• [Work instructions]
1) Could you copy everything in the Blue Bombers article from "With almost six" down to "on his own." word for word?
2) How would the piece on Terrence Edwards and the struggling Blue Bombers go on after its final sentence? Write the next part.

• [Extract to read]
MONTREAL — The beguiling — and maddening — mystery that is the 2012 Winnipeg Blue Bombers hasn't been solved by Terrence Edwards.
With almost six complete seasons as the Bombers' marquee slotback now under his belt — including two of those seasons as a CFL all-star — Edwards was surrounded by media hungry for some answers Sunday afternoon at a downtown Montreal hotel.
Edwards started his CFL career here with the Alouettes and the Montreal media — just like everyone else — were hoping the slotback might be able to explain why a Winnipeg team that played in the Grey Cup in 2011 is just 3-10 heading into the club’s game against the Alouettes Monday afternoon at Stade Molson.
Edwards had no good answer to that question — nor to a couple others he’d thought up on his own.
"You never get used to losing," Edwards told reporters shortly after his team’s arrival in Montreal. "I don’t know why some of these things happen. I don’t know why we start off slow, I don’t know why we have to be down 21 points for us to start playing, I don't know why none of it happens. I’ve been here long enough to know (but) I don't understand why."

• [Record excerpts]
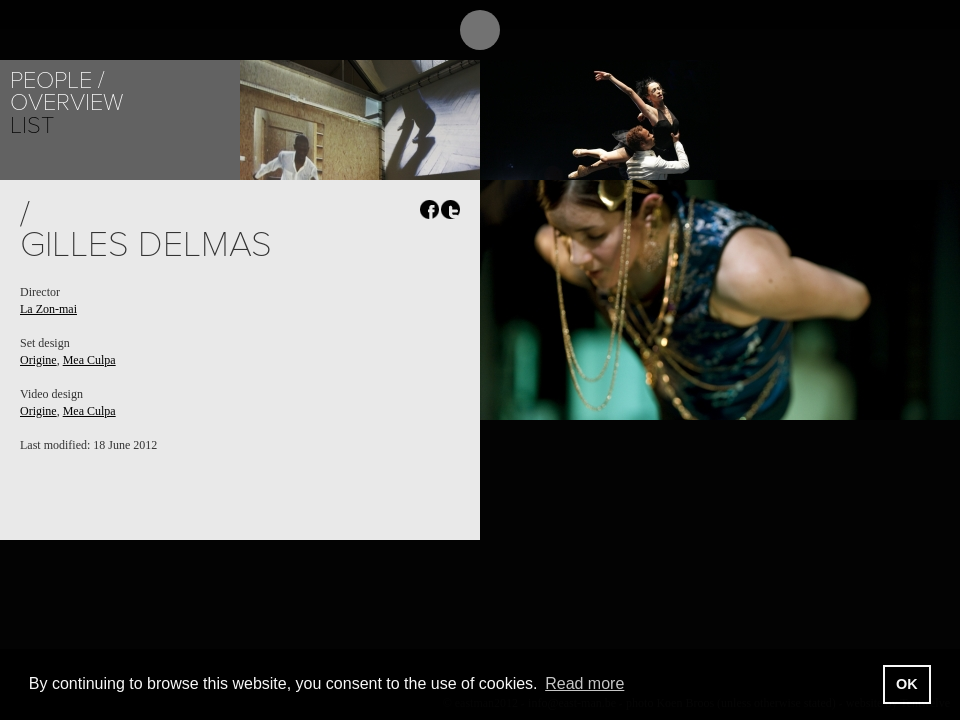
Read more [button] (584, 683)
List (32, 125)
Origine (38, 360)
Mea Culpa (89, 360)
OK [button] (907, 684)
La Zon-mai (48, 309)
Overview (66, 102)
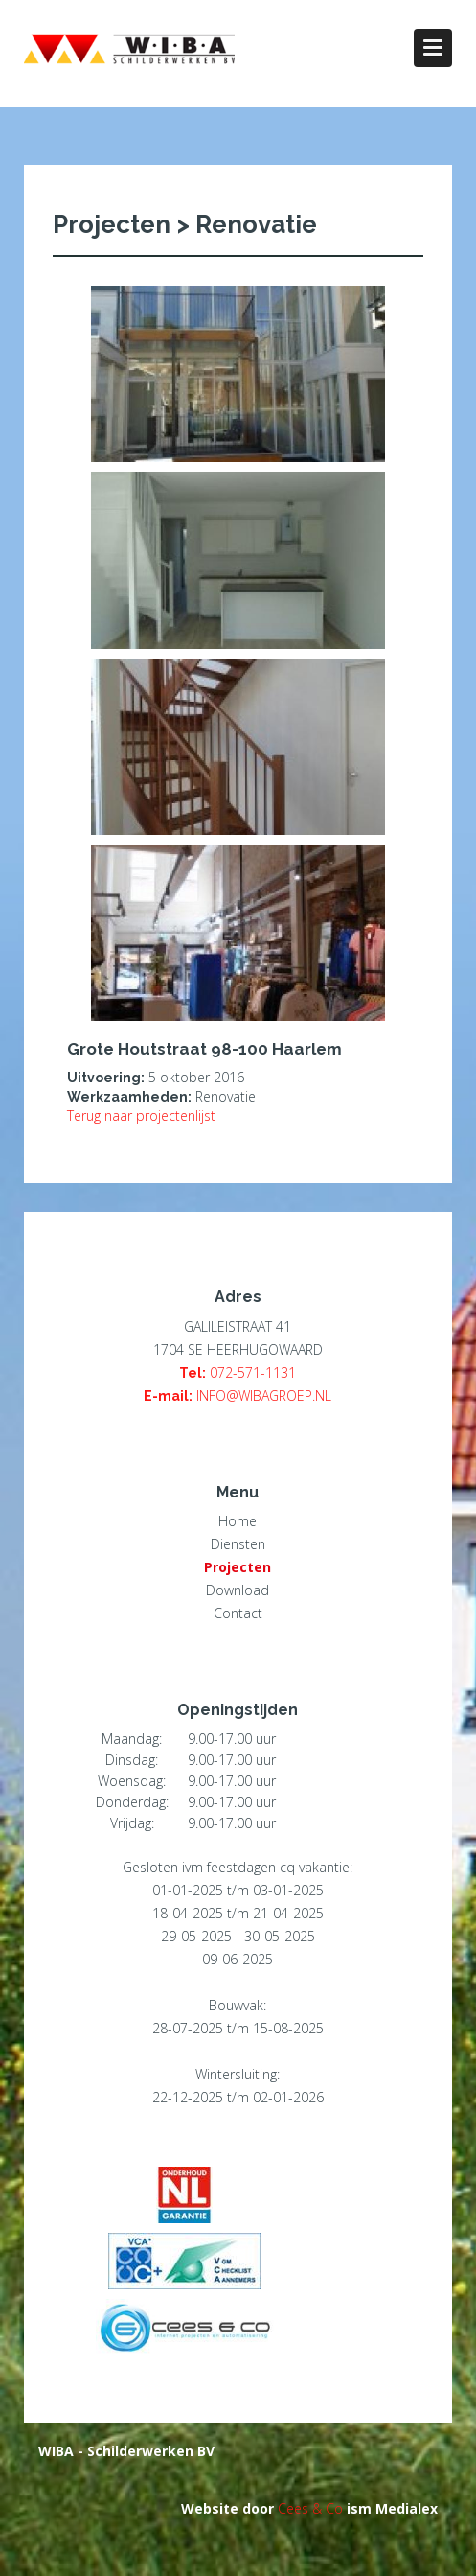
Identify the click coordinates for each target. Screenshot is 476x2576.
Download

• [Answers below]
1)
With almost six complete seasons as the Bombers' marquee slotback now under his belt — including two of those seasons as a CFL all-star — Edwards was surrounded by media hungry for some answers Sunday afternoon at a downtown Montreal hotel.
Edwards started his CFL career here with the Alouettes and the Montreal media — just like everyone else — were hoping the slotback might be able to explain why a Winnipeg team that played in the Grey Cup in 2011 is just 3-10 heading into the club’s game against the Alouettes Monday afternoon at Stade Molson.
Edwards had no good answer to that question — nor to a couple others he’d thought up on his own.

2)
There is one thing Edwards says he knows definitively, however. Asked by a local reporter whether he ever had any second thoughts about his decision to leave Montreal after two seasons and sign as a free agent with the Bombers before the 2007 season, Edwards didn't hesitate before replying.
"I played in two Grey Cups (with Winnipeg, in 2007 and 2011) since I left," Edwards replied. "I think I had a great career. I think that was the best thing for me to showcase my talent. So I have no regrets at all."
It is an interesting hypothetical, however: Edwards and the Bombers lost in both their two Grey Cup appearances, while Montreal won Grey Cups in 2009 and 2010.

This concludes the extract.